== INPUT DATA
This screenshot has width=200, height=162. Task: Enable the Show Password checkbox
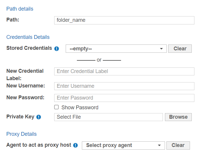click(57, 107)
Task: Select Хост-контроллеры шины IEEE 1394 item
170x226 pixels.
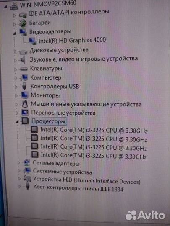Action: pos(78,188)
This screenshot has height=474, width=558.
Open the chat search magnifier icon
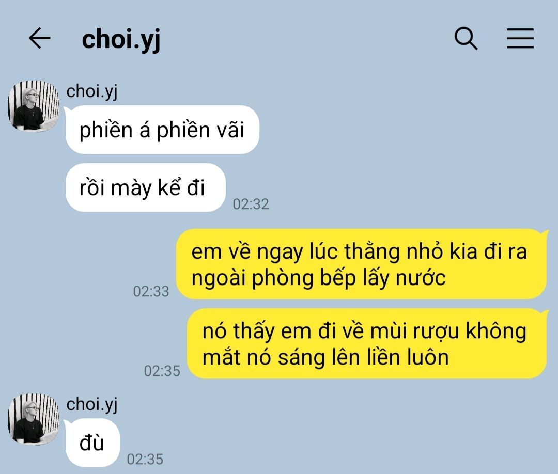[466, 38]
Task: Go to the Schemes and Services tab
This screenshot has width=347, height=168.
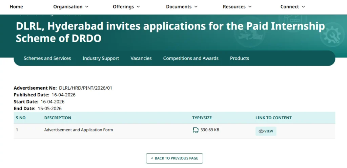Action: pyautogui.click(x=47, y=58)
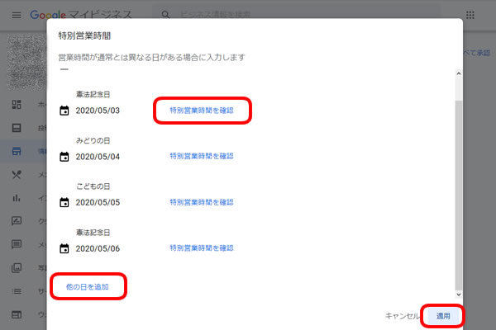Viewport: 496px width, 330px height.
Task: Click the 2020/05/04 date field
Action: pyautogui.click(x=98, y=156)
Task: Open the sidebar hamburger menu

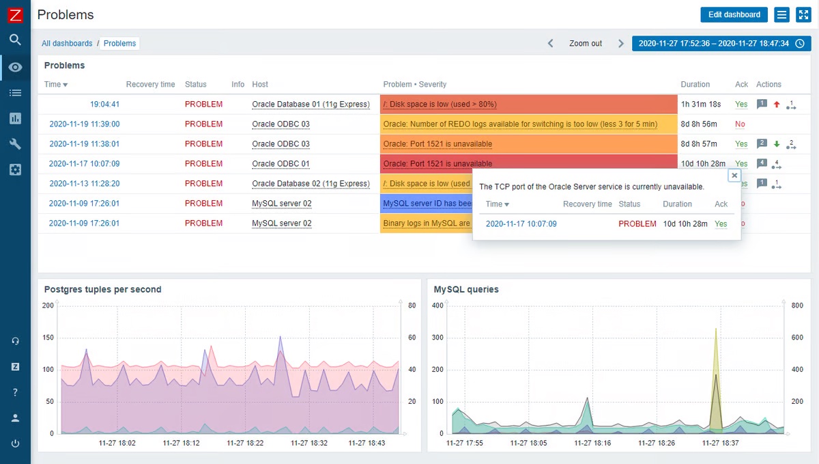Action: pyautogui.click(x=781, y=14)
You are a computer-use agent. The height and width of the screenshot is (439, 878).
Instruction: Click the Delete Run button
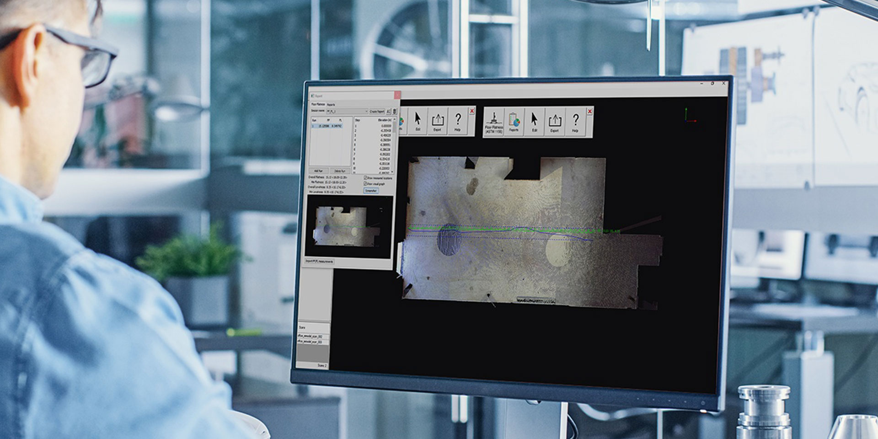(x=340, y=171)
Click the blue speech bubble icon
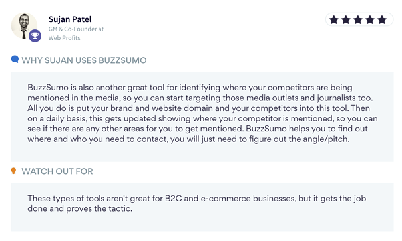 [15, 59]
====
> [WHAT IS BEING ASKED] Set the records down again word for word; the pictures stay out.

> [SOLUTION]
This screenshot has width=200, height=162. Task: Enable the Show Password checkbox
click(57, 107)
Task: Select Хост-контроллеры шины IEEE 1394 item
170x226 pixels.
Action: pos(78,188)
This screenshot has height=474, width=558.
Open the chat search magnifier icon
[466, 38]
Task: Go to the Schemes and Services tab
This screenshot has width=347, height=168.
Action: pyautogui.click(x=47, y=58)
Viewport: 496px width, 330px height.
Task: Click the 2020/05/04 date field
Action: pyautogui.click(x=98, y=156)
Task: Open the sidebar hamburger menu

Action: pyautogui.click(x=781, y=14)
You are a computer-use agent. The height and width of the screenshot is (439, 878).
Instruction: Click the Delete Run button
(x=340, y=171)
Click the blue speech bubble icon
 [15, 59]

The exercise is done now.